Learn more about sustainability at Relex.
For example, Spanish grocery chain Ametller Origen saw a 10% increase in product availability, a 13% inventory reduction, and a 30% reduction in fresh spoilage. “We are making our way toward CO2 neutrality by 2027,” explained Roberto Gómez, Chief Operations Officer of Ametller Origen. “RELEX’s smart replenishment solution has enabled us to significantly reduce our environmental impact through more efficient processes. The high quality of their demand forecasts has led to a reduction in fresh produce shrinkage, improving sustainability throughout our supply chain. We look forward to building on this strong start to continuously improve our sustainability efforts while improving key outcomes throughout our supply chain.”

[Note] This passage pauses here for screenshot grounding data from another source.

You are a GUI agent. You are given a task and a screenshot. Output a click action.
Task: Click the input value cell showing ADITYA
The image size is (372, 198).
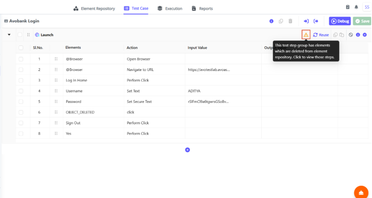click(x=223, y=91)
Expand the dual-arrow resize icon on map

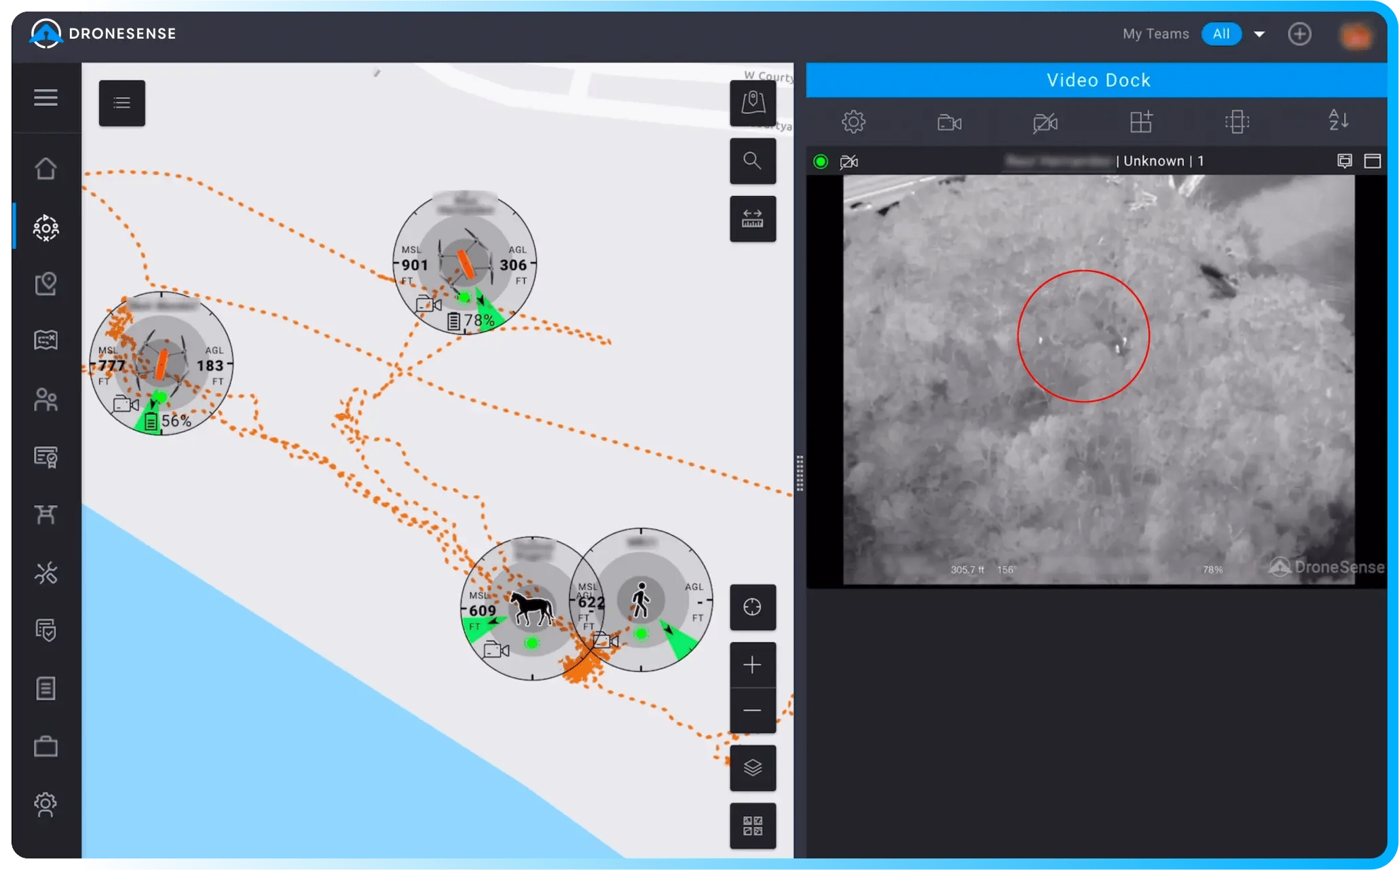point(753,217)
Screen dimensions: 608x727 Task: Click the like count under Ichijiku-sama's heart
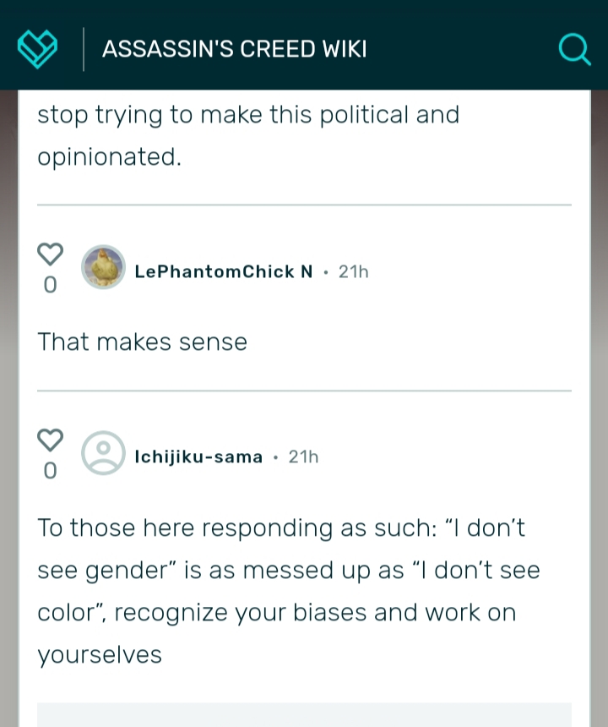tap(50, 471)
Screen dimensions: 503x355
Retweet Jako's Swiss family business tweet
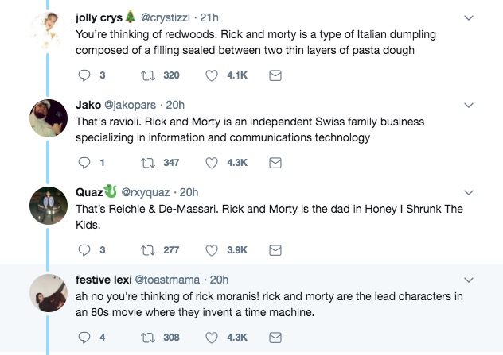point(146,162)
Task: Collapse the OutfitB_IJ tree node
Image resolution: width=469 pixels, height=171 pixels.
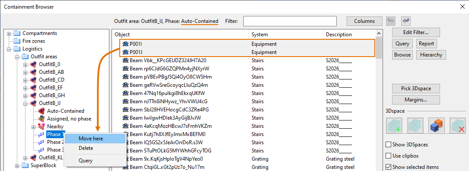Action: pyautogui.click(x=26, y=103)
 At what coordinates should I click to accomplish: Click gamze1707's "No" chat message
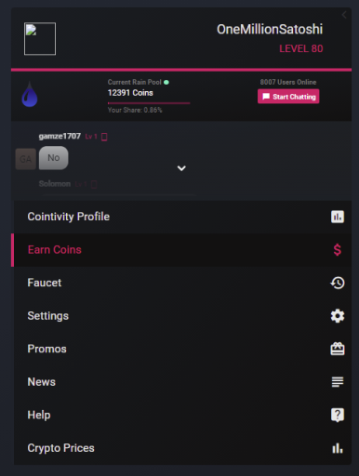54,158
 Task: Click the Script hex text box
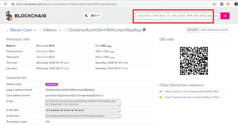tap(83, 116)
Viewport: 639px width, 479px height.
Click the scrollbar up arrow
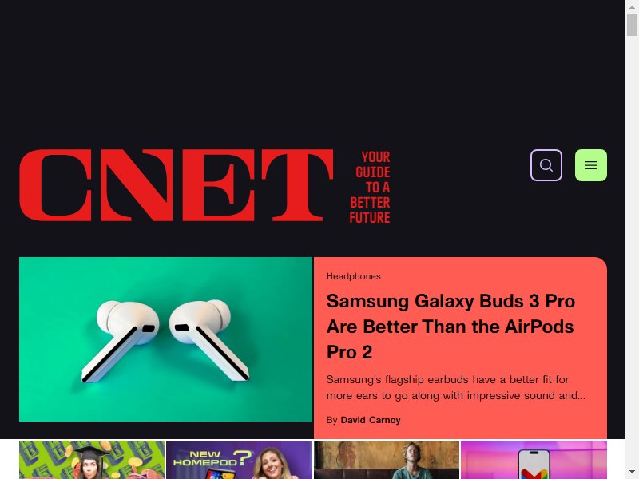(x=632, y=7)
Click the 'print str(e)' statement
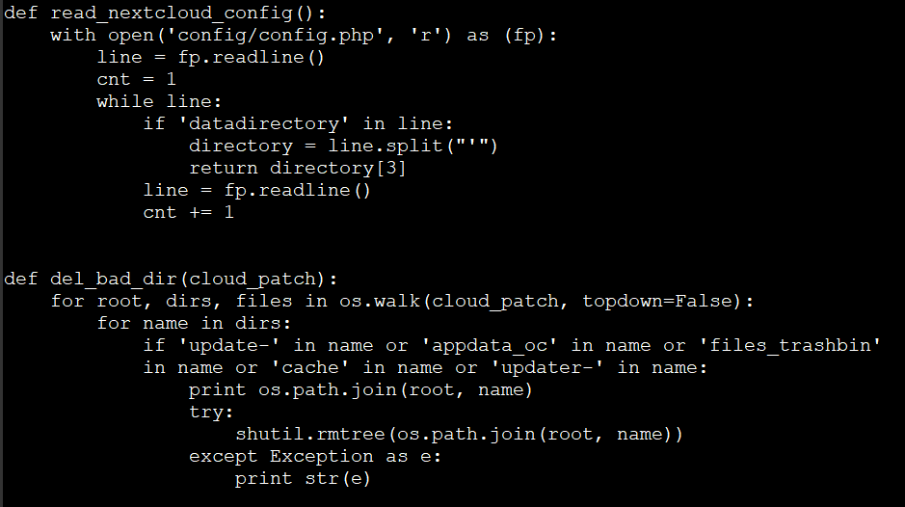 [303, 478]
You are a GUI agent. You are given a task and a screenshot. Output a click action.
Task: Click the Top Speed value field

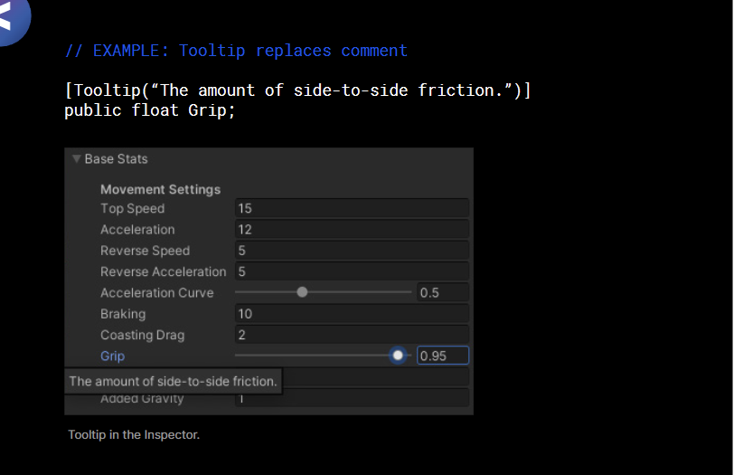coord(352,209)
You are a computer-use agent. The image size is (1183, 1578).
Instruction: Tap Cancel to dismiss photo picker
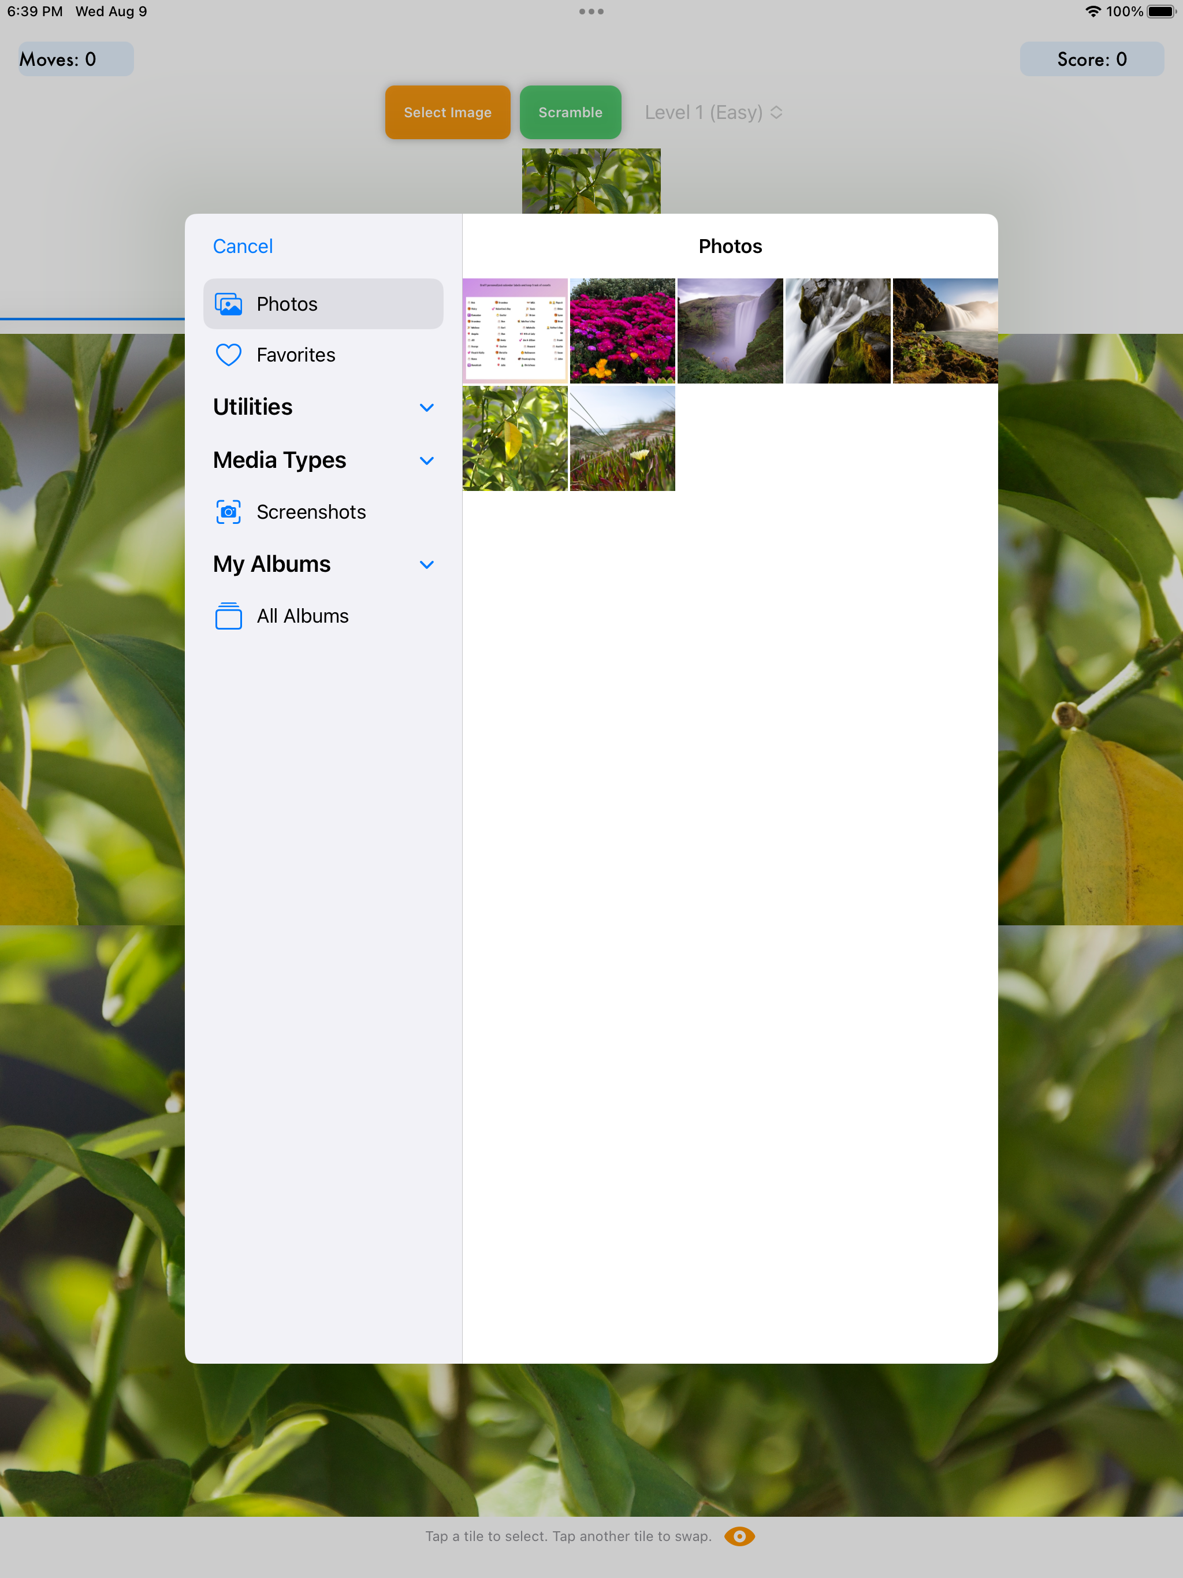tap(243, 246)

Online grocery retailer Migros Online experienced similar results, with a 20% reduction in average spoilage rate despite 99+% availability and a 50% reduction in out-of-stock rates for promotional products.
“We were won over by RELEX’s best-in-class intelligent technology,” said Nicolas Soussan, Chief Logistics Officer at Migros Online. “We work with RELEX because it automates our goods procurement and reduces spoilage through their innovative application of AI and machine learning.”
Even during the Covid crisis, when the company experienced a massive demand spike due to consumer stockpiling, Migros Online used RELEX ML-based forecasting to increase the order growth rate by 35% and reduce spoilage to just 0.4% of total sales.
French convenience store retailer Franprix used AI-driven retail planning to decrease stockouts by 67%, achieve a $2.2 million USD reduction in inventory value, and improve margins by 2pp, all while decreasing product spoilage by 30%.
Building a planet-centric AI strategy
Let’s return to our original question: how can AI enhance sustainability in supply chain?
- It can limit power consumption through strategic use of different AI technologies.
- It reduces waste across the supply chains through improved efficiency and more accurate planning.
- It enables emissions reporting for compliance with upcoming rules and regulations.
So where do you begin?
First, look at your supply chain and identify the areas that need improvement. Where are you seeing the most waste? What areas need the most investment? Are there any small changes you could make for quick wins? What developing technology could you leverage to sustain those eco-friendly practices going into the future?
Once you’ve set your priorities, a diverse AI strategy can help you implement the right AI for each objective, reducing waste and improving resource use while delivering on promises to the end customer.